D'où lui vient cette décontraction? Est-ce lié au fait qu'il est à l'abri du besoin, que sa compagne est issue d'une riche famille d'entrepreneurs tessinois?
«La vérité, c'est que je kiffe ces moments avant les matchs, ricane Mattia Croci-Torti. C'est un bonheur, un truc de ouf.» Et d'expliquer: «J'ai la chance d'exercer un métier fantastique. Il me procure tellement d'énergie et d'adrénaline que je suis naturellement heureux. Avant les matchs, les téléspectateurs ne verront pas un Croci-Torti nerveux et tendu, le visage déformé. Mon attitude joyeuse peut agacer, mais elle est naturelle. Oui, je kiffe.»
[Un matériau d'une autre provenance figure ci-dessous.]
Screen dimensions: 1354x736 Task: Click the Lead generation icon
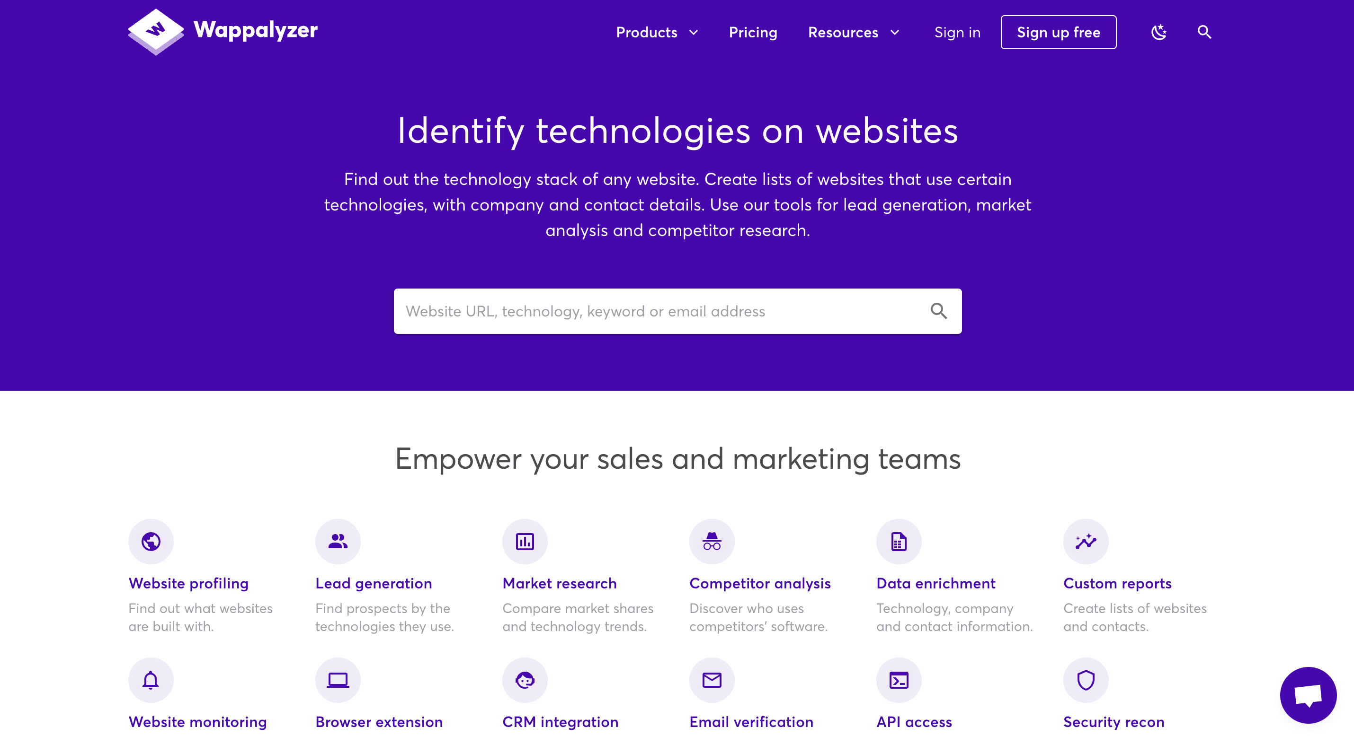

Comment fait-il pour rester toujours aussi relax? Yoga? Vodka? «Quand j'étais assistant, j'ai côtoyé beaucoup d'entraîneurs qui arrivaient au repas d'avant-match avec l'estomac noué. Je me demandais: est-ce que je serai comme eux quand je serai à leur place? Mais non! Pour mes débuts en tant qu'entraîneur principal, je n'ai pas ressenti de nervosité. Juste une grosse envie.»
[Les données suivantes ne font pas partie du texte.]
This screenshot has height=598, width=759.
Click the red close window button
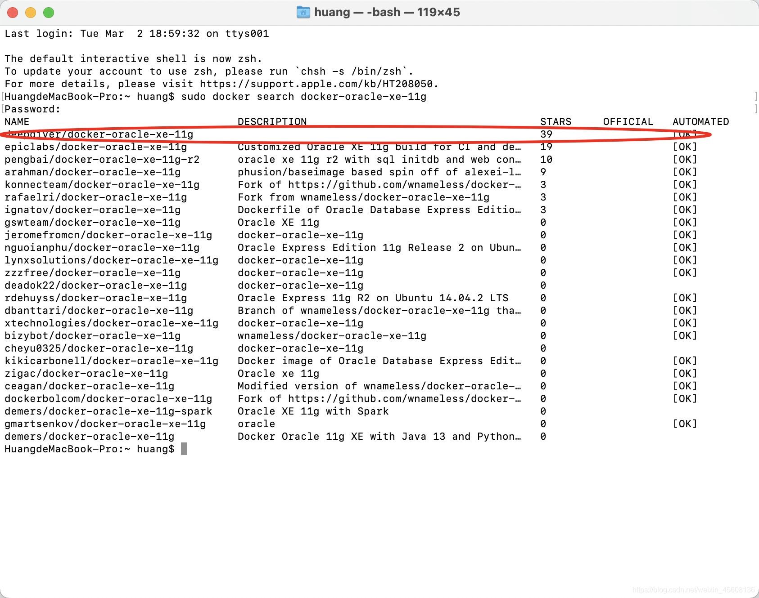click(x=13, y=13)
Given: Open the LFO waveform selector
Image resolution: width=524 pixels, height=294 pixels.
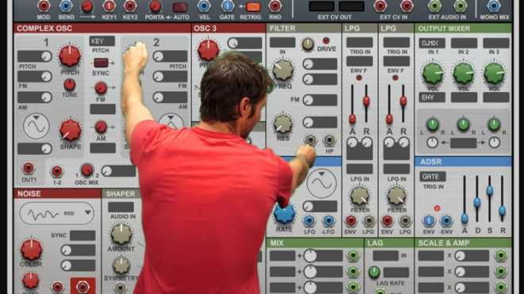Looking at the screenshot, I should coord(322,183).
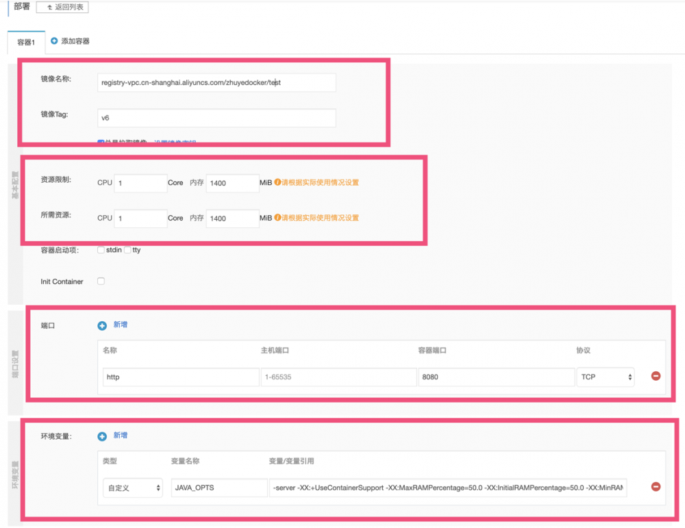Uncheck the 总是拉取镜像 option

tap(101, 140)
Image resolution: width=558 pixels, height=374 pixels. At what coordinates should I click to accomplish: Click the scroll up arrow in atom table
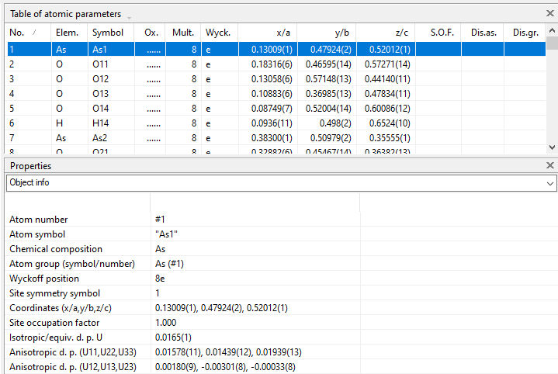tap(551, 43)
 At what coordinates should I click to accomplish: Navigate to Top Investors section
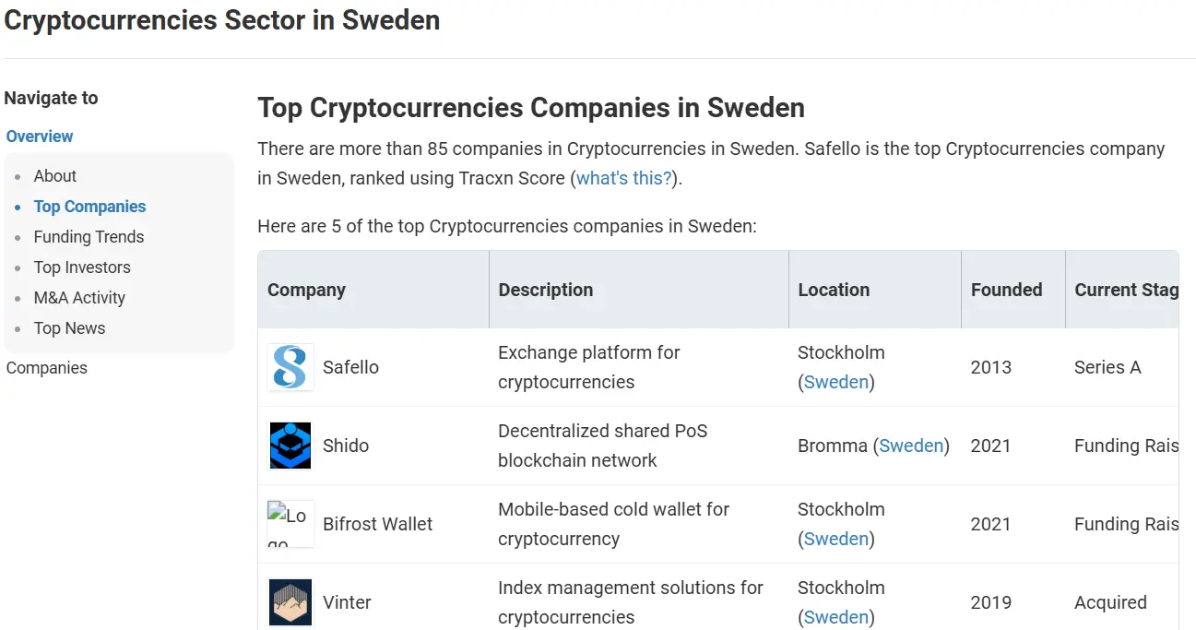82,267
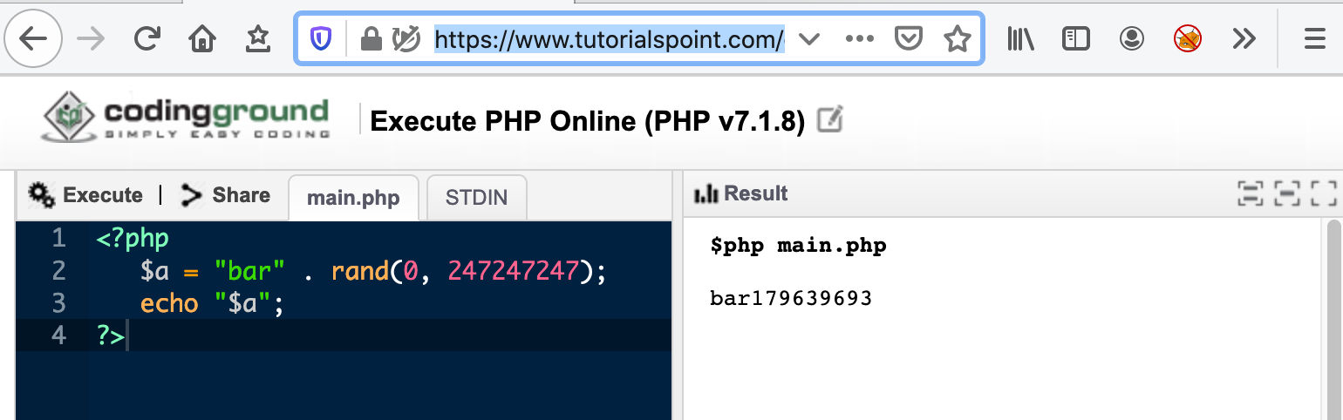This screenshot has width=1343, height=420.
Task: Click the URL address field
Action: pos(609,39)
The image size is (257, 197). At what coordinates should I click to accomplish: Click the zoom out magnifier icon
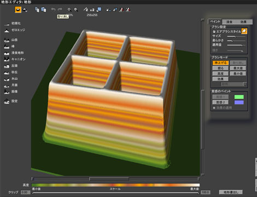pyautogui.click(x=76, y=9)
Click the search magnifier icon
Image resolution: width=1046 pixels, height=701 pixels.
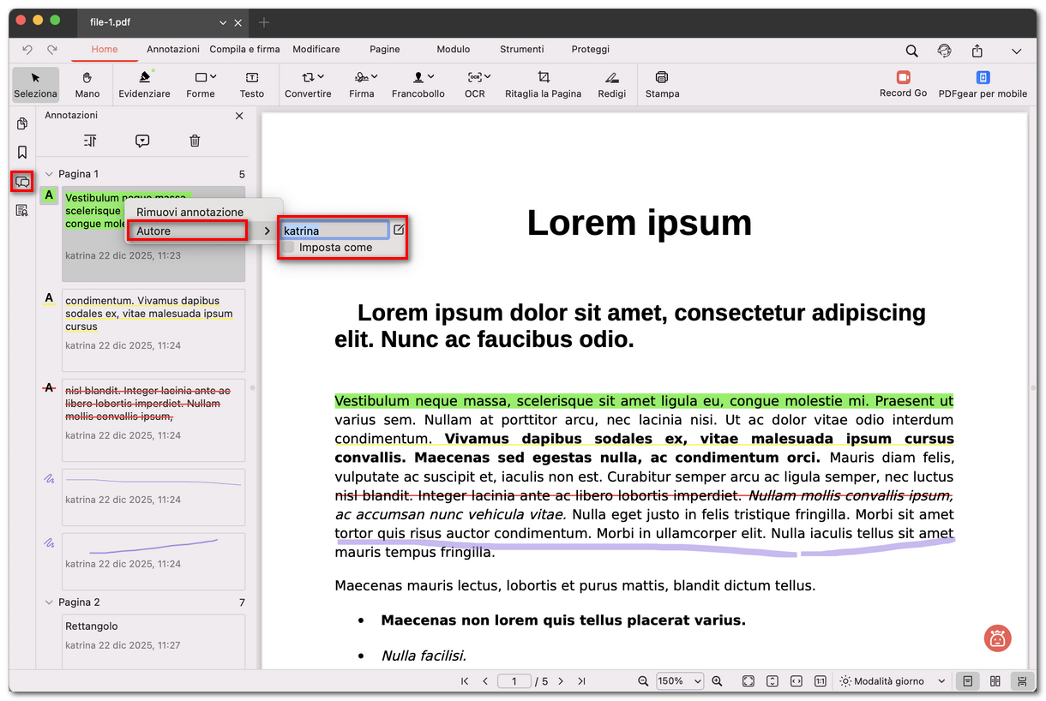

Mattia Croci-Torti se voit comme un joueur d'échecs: «Le football a beaucoup changé. La possibilité de remplacer cinq joueurs au lieu de trois offre une grande marge de manœuvre tactique. Mais cela signifie aussi que l'entraîneur adverse peut te poser des problèmes à tout moment. Il faut être en permanence sur le qui-vive et pouvoir réagir immédiatement à chaque changement de l'adversaire.»
Comme Jürgen Klopp ou Elie Baup, Mattia Croci-Torti porte toujours une casquette pendant les matchs. De nombreux fantasmes ont circulé sur cette habitude: fétichisme, posture, timidité. «La vérité est simple: je me sens plus beau avec ma casquette.»
L'homme n'est ni chauve ni superstitieux. Il dit seulement que «ça a toujours été comme ça. La casquette me fait me sentir bien. Pas plus fort ni plus chanceux. Simplement plus beau.»
Mattia Croci-Torti a la réputation de ne pas accorder de traitement de faveur et de ne jamais craindre les conflits. «Parfois, certains joueurs pensent que je suis un connard! Je le sais. C'est le métier qui veut ça. Il faut savoir gérer. Contrairement au hockey, l'entraîneur de football doit annoncer à plus de la moitié de l'effectif qu'il ne jouera pas. Je sais qu'ils sont plusieurs à me détester chaque week-end. L'important, en tant qu'entraîneur, est d'être correct, d'argumenter clairement et avec honnêteté, de ne pas chercher d'excuses.»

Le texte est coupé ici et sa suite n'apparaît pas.